I am creating an ObjectItemList and running into very slow loading of each batch.
x,y = next(iter(dl))
takes upwards of 1 minute for each batch, even when the batch size is small (16).

This slowness shows up in calls such as show_batch(), show_results() and training in each epoch. Am I missing something? Using 64GB RAM, i7 Extreme processor and GP100 GPU.

2 Likes

Digging further, it looks like it might be related to https://github.com/pytorch/pytorch/issues/12831 (Windows issue). However, in the fastai code num_workers is set to 0 before a batch is fetched:
https://github.com/fastai/fastai/blob/master/fastai/basic_data.py#L141

Why is num_workers being set to 0?

I have a workaround for this issue. In basic_data.py num_workers needs to be set to 0 in the intercept_args function.

Rohid.
I have the same issue.
It takes about a 40 sec in my case to fetch a batch.
But I do not understand what have you done to solve it.
num_workers=0 is already there

Would you have a minute to share how exactly I need to modify basic_data.py?

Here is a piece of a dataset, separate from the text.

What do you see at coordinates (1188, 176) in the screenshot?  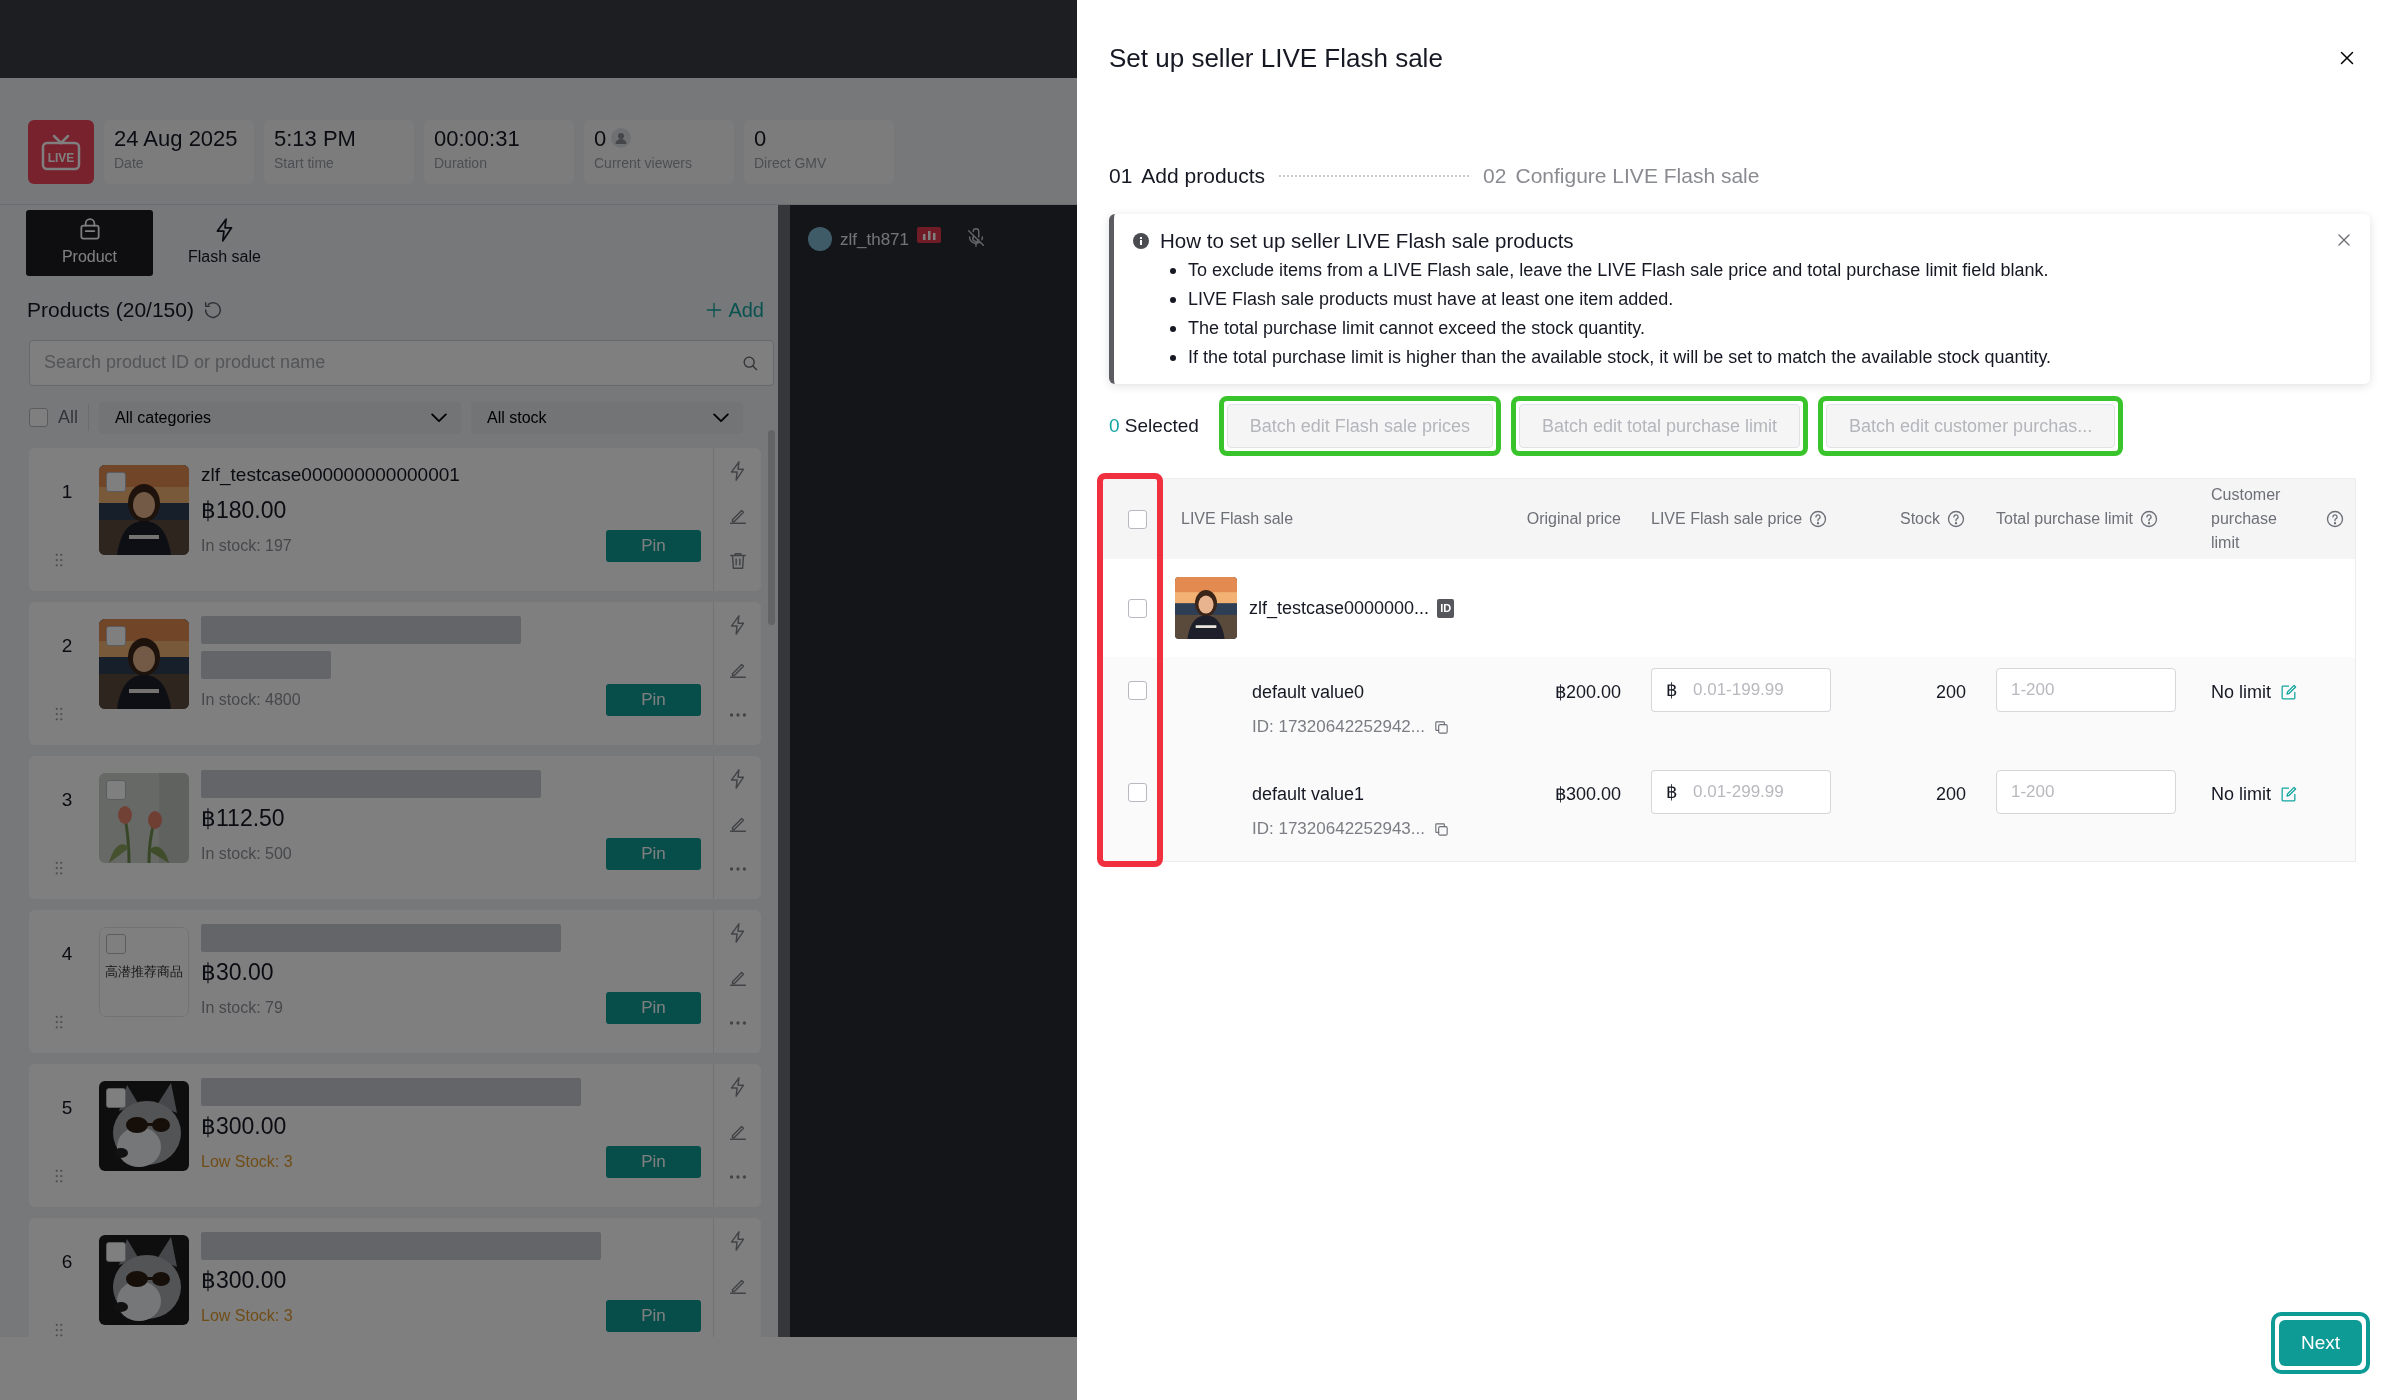 I see `step: 01 Add products` at bounding box center [1188, 176].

In fastai\basic_data.py, add the line setting “num_workers = 0” to the intercept_args() method, to workaround this problem:

def intercept_args(self, dataset, batch_size=1, shuffle=False, sampler=None, batch_sampler=None,

             num_workers=0, collate_f=default_collate, pin_memory=True, drop_last=False,

             timeout=0, worker_init_f=None):

num_workers = 0 # add this line

self.init_kwargs = {'batch_size':batch_size, 'shuffle':shuffle, 'sampler':sampler, 'batch_sampler':batch_sampler,

                    'num_workers':num_workers, 'collate_fn':collate_fn, 'pin_memory':pin_memory,

                    'drop_last': drop_last, 'timeout':timeout, 'worker_init_fn':worker_init_fn}

old_dl_init(self, dataset, **self.init_kwargs)

Rohit

3 Likes

This explains a lot! I assumed the speed I was getting in windows was normal until I tried fastai in Ubuntu on my system on the exact same notebook, and it ran / trained ~3x faster.

On my hardware, your fix took an unet / resnet101 128x128x3 BS = 8 epoch from around 3:10 to 1:25. I get around :55 in ubuntu on the same hardware, but this is at least more reasonable on windows.

Thanks.

1 Like

I receive a

IndentationError: unexpected indent

when I add

num_workers = 0

line at the place you suggested. I tried no indentation, to multiple level indent, but none of them is working.
Do you have any clue for this?